Occupation Author, talk show host
Alma mater Yale University

Eric Metaxas (born 1963) is an American author, speaker, and radio host. He is known for two biographies, Amazing Grace: William Wilberforce and the Heroic Campaign to End Slavery about William Wilberforce and Bonhoeffer: Pastor, Martyr, Prophet, Spy about Dietrich Bonhoeffer. He has also written humor, children's books, and scripts for VeggieTales. Metaxas is the founder and host of the NYC-based event series, "Socrates in the City: Conversations on the Examined Life" and the host of the nationally syndicated radio program, The Eric Metaxas Show [1]


Metaxas was born in New York City neighborhood of Astoria, Queens, grew up in Danbury, Connecticut and graduated from Yale University, where he edited the Yale Record, the nation's oldest college humor magazine. Metaxas lives in Manhattan with his wife and daughter.[2] He is Greek on his father's side and German on his mother's, while he was raised in a Greek Orthodox environment.[3]

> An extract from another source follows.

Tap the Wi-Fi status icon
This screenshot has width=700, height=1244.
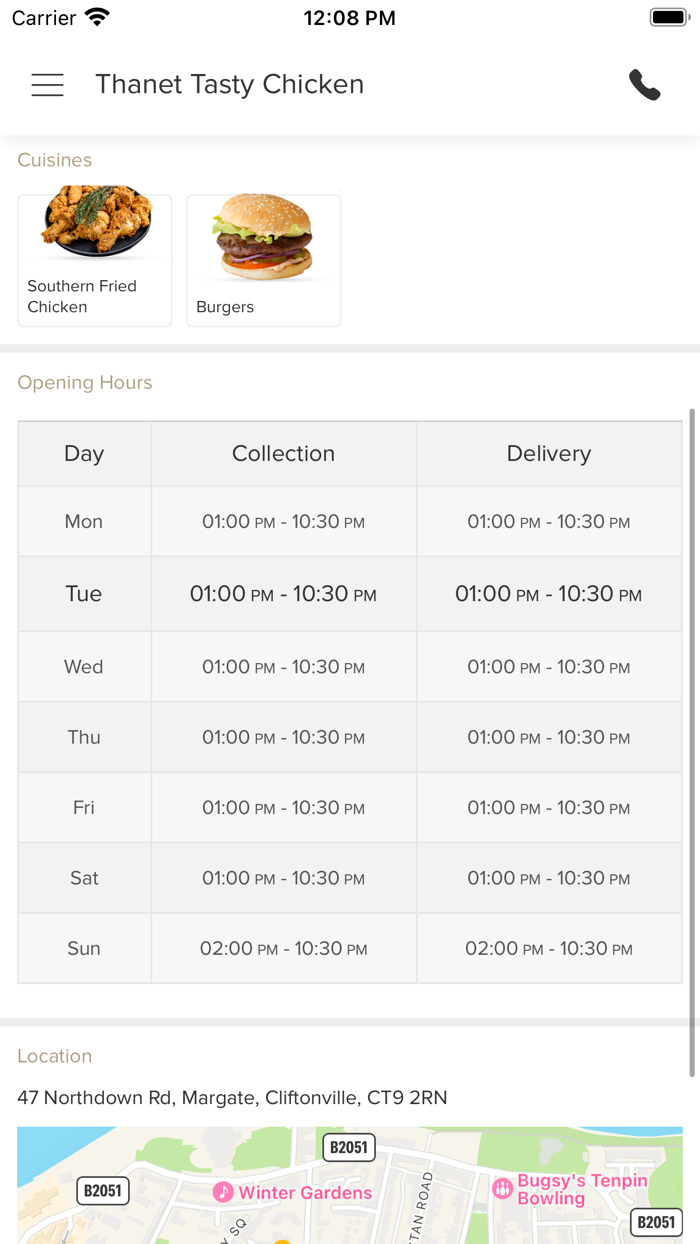[x=97, y=18]
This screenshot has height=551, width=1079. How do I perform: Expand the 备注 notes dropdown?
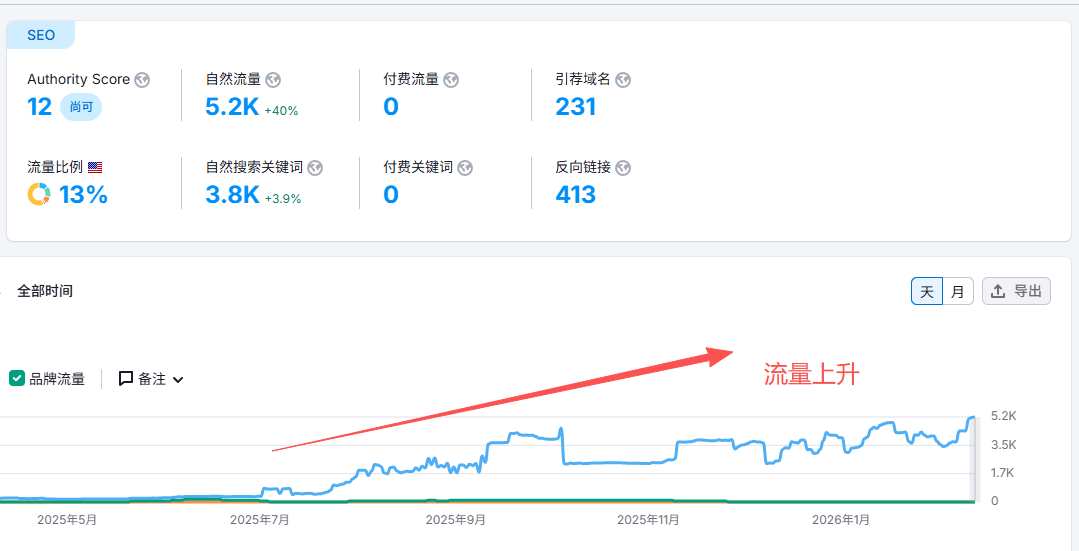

Metaxas was raised in the Greek Orthodox Church and while he has not formally left it (saying he has "great respect" for it) he attends an Evangelical Episcopal church in New York.[4] Metaxas describes himself as a "Mere Christian" after the works of C.S. Lewis, saying his books "don't touch upon anything at all where Protestants, Catholics, and Orthodox Christians differ. They express just the basics of the faith, from a basic, ecumenical Christian viewpoint. They only talk about the Christian faith that they have agreement on."[4]


Metaxas's works If You Can Keep It: The Forgotten Promise of American Liberty and Miracles: What They Are, Why They Happen, and How They Can Change Your Life are both New York Times best selling books.[5][6]

Bonhoeffer: Pastor, Martyr, Prophet, Spy won the 2010 Evangelical Christian Publishers Association Christian Book of the Year.[7] Bonhoeffer is a New York Times best seller, climbing to #1 in the e-book category.[8] It also won the 2011 John C. Pollock Award for Christian Biography awarded by Beeson Divinity School and a 2011 Christopher Award.[9][10] Although the book is popular in the United States among evangelical Christians, Bonhoeffer scholars have criticized Metaxas's book as unhistorical, theologically weak, and philosophically naive. Professor of German History and Bonhoeffer scholar Richard Weikart, for example, credits his "engaging writing style," but claims Metaxas has a lack of intellectual background to interpret Bonhoeffer properly.[11] The biography has also been criticized by Bonhoeffer scholars Victoria Barnett[12] and Clifford Green.[13] However, several literary critics have praised Metaxas' work as a "weighty, riveting analysis of the life of Dietrich Bonhoeffer" and a "complete biography of a great theologian" with "liberal use of primary sources."[14][15][16]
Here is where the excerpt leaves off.